**提示本文**
嗚呼、広陵高校と高野連

広陵高校が夏の甲子園大会期間中に異例の出場辞退をした。問題の事件が起きたのは今年の1月。1年生部員が禁止されているカップ麺を食べているところを見つかり、2年生部員4人が暴力を振るった。その暴力が、性器を舐めさせたり、便器をなめさせたというから驚きだ。そして、1年生は退学したという。被害生徒の保護者が「学校が確認した事実関係に誤りがある」と指摘している。しかも、保護者宛てに出した報告書と高野連に出した報告書の内容が異なるという。不祥事への対応としては、高野連による「対外試合禁止」と、当該高校による「出場辞退」の2つがある。日本高野連は野球部全体へは「対外試合禁止」ではなく「厳重注意」をおこない、加害生徒のみを「対外試合出場禁止」にしている。かたや同校は、今年3月時点では「出場辞退」はしなかった。今年3月に群馬県の常磐高校が、部員の喫煙で1カ月の「対外試合禁止」処分を受けている。喫煙はNGなのに、暴力は何故認められるのだろうか。結局、SNSなどで騒がれたため、広陵高校は異例の途中辞退に至ったのだ。被害者は退学したのに、加害者は退学させていない。2通の異なる内容の報告書を作成したのも疑問が残る。広陵高校は、出場したいが為には何でもすると映る。広陵高校も高野連もいい加減だと言わざるを得ない。

**作業内容**
広陵高校の出場辞退を扱った本文のうち、「嗚呼、広陵高校と高野連」で始まり「い加減だと言わざるを得ない。」で終わる部分を、「出場辞退」を「出場取りやめ」に置き換えて書き直してもらえますか。

収集データ
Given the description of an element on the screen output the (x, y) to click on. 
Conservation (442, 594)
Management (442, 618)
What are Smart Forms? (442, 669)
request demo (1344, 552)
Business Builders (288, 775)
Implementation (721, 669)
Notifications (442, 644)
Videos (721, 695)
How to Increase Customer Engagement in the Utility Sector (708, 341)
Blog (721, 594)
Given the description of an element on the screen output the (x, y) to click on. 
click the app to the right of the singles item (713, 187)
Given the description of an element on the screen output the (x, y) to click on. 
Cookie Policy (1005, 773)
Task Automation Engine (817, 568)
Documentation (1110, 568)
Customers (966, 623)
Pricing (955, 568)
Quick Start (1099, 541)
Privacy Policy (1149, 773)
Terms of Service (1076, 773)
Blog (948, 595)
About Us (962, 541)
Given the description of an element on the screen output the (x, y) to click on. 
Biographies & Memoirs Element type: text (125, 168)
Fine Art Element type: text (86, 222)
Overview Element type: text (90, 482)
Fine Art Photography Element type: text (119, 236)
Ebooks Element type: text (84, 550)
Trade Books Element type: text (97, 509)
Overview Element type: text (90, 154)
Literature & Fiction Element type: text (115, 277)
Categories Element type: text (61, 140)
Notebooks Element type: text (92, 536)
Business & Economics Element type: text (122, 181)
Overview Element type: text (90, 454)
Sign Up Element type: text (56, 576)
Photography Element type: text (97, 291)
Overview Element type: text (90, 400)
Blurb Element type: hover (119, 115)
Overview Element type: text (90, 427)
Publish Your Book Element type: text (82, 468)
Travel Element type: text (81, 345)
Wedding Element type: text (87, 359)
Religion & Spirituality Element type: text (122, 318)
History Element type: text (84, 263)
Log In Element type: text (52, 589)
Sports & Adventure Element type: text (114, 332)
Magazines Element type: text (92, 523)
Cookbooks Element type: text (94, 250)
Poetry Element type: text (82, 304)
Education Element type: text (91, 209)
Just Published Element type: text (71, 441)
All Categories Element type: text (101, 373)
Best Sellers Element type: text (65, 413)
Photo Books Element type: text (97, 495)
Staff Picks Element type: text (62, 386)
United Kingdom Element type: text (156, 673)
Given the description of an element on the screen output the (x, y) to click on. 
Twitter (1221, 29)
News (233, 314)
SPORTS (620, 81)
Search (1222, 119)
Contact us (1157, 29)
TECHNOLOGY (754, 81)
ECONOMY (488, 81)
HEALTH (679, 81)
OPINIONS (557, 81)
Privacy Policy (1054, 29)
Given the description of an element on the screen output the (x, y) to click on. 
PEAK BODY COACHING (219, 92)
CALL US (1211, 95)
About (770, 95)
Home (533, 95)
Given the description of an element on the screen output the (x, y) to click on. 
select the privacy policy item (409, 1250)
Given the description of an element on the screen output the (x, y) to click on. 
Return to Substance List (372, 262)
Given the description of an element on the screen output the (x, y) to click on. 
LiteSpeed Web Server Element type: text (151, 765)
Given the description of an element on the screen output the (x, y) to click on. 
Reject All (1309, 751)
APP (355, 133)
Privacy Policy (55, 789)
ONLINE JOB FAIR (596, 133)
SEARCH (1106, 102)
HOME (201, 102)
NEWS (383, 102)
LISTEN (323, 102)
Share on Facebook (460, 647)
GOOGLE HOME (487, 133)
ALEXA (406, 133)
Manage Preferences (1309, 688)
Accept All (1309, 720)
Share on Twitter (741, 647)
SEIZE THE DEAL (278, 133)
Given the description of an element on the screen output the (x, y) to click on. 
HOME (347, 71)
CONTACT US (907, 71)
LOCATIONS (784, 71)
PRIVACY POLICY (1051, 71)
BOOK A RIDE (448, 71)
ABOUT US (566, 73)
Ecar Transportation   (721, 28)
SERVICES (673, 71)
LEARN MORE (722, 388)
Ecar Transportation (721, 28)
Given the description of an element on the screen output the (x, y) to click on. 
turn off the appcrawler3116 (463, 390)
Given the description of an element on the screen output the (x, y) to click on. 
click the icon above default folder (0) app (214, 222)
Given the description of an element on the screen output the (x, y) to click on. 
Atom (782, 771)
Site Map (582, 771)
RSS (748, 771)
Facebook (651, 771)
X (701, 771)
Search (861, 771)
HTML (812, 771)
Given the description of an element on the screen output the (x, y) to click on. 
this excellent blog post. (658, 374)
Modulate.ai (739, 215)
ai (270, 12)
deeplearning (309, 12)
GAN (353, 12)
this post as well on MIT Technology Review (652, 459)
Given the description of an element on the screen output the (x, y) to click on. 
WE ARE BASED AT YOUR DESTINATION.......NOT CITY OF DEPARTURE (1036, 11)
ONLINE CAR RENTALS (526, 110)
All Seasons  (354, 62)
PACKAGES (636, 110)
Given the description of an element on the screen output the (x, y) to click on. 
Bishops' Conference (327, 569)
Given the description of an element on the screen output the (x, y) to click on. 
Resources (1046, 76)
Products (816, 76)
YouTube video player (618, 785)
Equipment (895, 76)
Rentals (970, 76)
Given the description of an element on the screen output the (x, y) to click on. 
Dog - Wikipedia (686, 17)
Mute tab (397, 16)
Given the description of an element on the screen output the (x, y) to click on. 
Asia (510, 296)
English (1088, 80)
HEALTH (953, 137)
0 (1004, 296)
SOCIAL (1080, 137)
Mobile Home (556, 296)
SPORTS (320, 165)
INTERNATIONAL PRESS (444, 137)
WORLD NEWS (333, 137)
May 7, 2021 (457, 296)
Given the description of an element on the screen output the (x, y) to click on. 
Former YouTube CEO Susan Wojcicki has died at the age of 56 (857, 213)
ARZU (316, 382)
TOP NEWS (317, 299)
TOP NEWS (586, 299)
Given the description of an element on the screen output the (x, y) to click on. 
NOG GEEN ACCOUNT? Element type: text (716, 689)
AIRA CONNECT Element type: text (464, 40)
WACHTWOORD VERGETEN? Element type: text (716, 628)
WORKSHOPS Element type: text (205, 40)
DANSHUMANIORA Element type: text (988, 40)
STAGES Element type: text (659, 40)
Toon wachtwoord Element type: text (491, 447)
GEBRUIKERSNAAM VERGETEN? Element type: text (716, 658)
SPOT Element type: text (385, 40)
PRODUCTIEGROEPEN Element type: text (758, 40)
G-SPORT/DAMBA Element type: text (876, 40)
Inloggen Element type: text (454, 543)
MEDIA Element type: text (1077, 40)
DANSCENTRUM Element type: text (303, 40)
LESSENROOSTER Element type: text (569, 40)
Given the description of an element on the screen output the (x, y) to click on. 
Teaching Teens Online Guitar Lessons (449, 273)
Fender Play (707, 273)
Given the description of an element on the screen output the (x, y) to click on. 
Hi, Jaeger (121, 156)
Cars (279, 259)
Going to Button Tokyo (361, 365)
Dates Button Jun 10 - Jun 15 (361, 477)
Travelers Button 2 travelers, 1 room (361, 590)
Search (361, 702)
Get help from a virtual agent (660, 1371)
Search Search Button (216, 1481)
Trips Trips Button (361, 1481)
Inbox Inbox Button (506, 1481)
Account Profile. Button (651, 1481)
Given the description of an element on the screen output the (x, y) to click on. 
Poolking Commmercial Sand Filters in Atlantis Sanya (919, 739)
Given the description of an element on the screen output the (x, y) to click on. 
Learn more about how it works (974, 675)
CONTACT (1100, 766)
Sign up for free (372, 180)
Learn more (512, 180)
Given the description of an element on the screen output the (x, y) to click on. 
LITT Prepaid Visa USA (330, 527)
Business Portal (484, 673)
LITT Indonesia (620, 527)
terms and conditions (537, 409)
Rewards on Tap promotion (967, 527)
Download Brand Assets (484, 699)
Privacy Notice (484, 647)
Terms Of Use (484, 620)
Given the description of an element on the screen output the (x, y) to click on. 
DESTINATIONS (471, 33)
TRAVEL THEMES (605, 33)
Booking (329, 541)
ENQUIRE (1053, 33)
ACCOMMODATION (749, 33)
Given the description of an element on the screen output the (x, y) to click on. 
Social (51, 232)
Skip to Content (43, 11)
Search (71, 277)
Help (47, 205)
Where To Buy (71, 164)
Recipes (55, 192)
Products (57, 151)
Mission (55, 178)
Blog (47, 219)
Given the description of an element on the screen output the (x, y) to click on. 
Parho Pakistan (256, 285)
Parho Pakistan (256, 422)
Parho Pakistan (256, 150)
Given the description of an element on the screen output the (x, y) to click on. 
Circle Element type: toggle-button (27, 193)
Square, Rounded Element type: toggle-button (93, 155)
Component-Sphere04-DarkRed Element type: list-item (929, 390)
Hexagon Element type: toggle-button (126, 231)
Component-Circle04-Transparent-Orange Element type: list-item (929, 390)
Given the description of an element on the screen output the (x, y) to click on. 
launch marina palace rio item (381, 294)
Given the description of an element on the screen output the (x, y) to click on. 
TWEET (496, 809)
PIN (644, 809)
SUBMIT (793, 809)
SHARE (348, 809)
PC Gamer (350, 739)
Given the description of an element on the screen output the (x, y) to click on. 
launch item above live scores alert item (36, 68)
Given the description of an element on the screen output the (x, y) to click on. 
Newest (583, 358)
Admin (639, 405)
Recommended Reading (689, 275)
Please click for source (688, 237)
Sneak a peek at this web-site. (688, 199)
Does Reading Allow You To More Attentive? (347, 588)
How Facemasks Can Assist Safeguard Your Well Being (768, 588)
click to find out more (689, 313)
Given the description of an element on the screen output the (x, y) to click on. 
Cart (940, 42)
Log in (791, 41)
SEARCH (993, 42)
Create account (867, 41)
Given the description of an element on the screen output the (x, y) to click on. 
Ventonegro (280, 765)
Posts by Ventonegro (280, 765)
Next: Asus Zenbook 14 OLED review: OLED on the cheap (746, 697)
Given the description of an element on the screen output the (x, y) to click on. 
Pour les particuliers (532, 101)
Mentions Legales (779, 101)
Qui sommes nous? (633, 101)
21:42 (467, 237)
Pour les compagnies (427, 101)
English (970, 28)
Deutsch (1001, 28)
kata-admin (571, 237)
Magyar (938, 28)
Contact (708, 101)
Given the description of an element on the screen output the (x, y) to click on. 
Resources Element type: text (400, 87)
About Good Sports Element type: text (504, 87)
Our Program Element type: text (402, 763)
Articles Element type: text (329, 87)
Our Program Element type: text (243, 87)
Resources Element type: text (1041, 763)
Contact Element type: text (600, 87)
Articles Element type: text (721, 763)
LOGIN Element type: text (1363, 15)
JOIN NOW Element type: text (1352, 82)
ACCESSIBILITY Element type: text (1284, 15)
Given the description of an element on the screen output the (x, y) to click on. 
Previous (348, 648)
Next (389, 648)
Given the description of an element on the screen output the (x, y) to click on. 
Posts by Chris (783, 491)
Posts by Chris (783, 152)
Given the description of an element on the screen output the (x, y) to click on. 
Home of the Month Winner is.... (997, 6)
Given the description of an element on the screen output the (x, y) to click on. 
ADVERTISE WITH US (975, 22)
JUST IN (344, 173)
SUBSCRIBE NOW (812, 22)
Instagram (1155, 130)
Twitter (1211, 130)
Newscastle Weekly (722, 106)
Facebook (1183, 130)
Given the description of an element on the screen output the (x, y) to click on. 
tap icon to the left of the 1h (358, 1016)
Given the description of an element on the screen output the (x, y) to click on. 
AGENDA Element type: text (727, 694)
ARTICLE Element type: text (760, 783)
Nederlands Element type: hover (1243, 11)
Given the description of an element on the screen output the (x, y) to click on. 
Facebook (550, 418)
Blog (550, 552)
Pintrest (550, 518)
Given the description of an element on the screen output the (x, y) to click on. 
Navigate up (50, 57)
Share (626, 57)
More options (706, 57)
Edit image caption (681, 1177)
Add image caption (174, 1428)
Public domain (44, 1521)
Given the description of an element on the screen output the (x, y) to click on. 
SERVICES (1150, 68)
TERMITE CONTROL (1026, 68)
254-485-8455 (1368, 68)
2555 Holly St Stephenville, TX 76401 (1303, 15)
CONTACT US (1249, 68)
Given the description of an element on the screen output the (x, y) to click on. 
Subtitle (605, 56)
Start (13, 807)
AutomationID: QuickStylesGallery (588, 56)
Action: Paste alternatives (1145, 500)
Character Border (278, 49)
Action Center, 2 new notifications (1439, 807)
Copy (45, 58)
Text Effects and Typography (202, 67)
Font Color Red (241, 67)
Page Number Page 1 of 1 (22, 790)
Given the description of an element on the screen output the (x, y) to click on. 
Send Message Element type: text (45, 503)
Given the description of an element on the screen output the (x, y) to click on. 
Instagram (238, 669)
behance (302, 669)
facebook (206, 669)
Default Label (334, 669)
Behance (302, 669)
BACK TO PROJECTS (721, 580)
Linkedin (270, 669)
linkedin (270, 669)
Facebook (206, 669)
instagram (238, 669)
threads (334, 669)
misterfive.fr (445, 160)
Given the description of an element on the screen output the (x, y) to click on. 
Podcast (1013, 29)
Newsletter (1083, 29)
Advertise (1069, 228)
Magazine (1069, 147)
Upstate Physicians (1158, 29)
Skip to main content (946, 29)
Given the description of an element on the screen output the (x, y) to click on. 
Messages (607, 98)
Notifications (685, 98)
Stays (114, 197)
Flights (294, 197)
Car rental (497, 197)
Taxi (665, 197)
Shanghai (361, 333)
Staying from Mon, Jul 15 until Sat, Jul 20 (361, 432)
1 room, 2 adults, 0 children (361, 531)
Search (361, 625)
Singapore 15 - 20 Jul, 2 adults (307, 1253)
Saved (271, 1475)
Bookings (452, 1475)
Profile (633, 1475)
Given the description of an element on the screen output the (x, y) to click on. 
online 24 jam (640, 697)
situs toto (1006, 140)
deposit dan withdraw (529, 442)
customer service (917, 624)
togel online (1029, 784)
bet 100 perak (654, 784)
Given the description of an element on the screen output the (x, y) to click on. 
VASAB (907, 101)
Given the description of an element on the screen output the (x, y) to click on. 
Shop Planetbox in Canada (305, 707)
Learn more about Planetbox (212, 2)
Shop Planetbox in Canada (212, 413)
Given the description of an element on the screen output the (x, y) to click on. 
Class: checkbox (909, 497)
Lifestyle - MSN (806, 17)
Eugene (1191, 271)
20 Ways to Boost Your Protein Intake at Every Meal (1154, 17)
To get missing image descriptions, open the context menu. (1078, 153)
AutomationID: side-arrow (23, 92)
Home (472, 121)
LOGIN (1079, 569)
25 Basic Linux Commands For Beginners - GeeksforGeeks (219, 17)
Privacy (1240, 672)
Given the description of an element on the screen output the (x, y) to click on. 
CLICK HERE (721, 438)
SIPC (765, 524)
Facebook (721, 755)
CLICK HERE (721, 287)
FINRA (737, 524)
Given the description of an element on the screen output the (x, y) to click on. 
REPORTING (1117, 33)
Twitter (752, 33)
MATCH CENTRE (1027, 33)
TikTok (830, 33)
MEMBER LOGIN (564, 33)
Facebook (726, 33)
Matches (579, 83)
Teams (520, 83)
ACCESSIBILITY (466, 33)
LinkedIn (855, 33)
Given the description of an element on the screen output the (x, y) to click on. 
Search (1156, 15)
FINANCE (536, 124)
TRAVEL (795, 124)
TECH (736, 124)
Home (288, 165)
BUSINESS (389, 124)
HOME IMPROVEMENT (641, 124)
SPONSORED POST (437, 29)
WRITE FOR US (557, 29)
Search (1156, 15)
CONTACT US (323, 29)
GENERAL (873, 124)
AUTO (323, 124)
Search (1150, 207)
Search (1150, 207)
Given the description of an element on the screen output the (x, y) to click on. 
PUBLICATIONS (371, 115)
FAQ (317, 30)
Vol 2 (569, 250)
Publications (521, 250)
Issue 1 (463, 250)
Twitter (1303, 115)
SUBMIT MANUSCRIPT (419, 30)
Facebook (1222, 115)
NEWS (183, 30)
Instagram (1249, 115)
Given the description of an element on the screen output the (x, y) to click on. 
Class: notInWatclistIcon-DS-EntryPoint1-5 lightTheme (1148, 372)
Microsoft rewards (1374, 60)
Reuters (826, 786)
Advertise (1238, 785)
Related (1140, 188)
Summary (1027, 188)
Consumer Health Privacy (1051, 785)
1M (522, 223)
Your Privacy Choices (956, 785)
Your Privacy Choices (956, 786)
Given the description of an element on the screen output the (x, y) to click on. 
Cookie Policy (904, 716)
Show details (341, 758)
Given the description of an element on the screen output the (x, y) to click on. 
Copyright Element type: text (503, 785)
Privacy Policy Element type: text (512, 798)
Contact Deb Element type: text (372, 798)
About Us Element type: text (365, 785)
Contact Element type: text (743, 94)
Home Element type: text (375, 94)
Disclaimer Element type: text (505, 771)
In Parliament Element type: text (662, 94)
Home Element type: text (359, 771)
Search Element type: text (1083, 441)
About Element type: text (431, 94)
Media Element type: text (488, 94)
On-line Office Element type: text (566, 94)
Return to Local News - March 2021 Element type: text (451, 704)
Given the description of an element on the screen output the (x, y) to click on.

**課題への回答**
嗚呼、広陵高校と高野連

広陵高校が夏の甲子園大会期間中に異例の出場取りやめをした。問題の事件が起きたのは今年の1月。1年生部員が禁止されているカップ麺を食べているところを見つかり、2年生部員4人が暴力を振るった。その暴力が、性器を舐めさせたり、便器をなめさせたというから驚きだ。そして、1年生は退学したという。被害生徒の保護者が「学校が確認した事実関係に誤りがある」と指摘している。しかも、保護者宛てに出した報告書と高野連に出した報告書の内容が異なるという。不祥事への対応としては、高野連による「対外試合禁止」と、当該高校による「出場取りやめ」の2つがある。日本高野連は野球部全体へは「対外試合禁止」ではなく「厳重注意」をおこない、加害生徒のみを「対外試合出場禁止」にしている。かたや同校は、今年3月時点では「出場取りやめ」はしなかった。今年3月に群馬県の常磐高校が、部員の喫煙で1カ月の「対外試合禁止」処分を受けている。喫煙はNGなのに、暴力は何故認められるのだろうか。結局、SNSなどで騒がれたため、広陵高校は異例の途中辞退に至ったのだ。被害者は退学したのに、加害者は退学させていない。2通の異なる内容の報告書を作成したのも疑問が残る。広陵高校は、出場したいが為には何でもすると映る。広陵高校も高野連もいい加減だと言わざるを得ない。